**RECORDS PROVIDED**
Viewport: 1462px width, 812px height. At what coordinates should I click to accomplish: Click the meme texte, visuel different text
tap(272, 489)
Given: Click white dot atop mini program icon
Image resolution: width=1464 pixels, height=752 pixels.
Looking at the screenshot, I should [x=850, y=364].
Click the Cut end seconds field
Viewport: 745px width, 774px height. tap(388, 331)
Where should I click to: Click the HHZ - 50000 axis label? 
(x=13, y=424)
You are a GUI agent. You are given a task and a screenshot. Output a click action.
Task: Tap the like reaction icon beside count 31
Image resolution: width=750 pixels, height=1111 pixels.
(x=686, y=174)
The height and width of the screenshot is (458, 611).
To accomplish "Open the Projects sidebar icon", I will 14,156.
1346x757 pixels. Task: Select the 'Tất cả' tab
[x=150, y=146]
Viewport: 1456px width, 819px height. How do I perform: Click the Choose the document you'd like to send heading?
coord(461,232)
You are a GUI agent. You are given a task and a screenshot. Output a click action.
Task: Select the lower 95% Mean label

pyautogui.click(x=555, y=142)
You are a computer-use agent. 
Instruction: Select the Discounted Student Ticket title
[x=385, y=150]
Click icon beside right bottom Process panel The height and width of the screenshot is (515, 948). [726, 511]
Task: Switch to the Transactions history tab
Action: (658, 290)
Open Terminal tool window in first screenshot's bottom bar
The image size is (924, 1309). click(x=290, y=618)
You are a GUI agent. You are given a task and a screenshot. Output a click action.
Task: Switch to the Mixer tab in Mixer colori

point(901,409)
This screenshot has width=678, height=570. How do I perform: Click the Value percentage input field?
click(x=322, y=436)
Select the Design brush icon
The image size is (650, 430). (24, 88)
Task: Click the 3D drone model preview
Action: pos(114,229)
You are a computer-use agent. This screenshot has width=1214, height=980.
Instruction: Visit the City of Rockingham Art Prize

**ABOUT THIS TASK**
Copy here each line of the preceding records with "computer" in it.

**WRITTEN REPLY**
You are a computer-use agent. 
You are a computer-use agent. This screenshot has width=1214, height=980.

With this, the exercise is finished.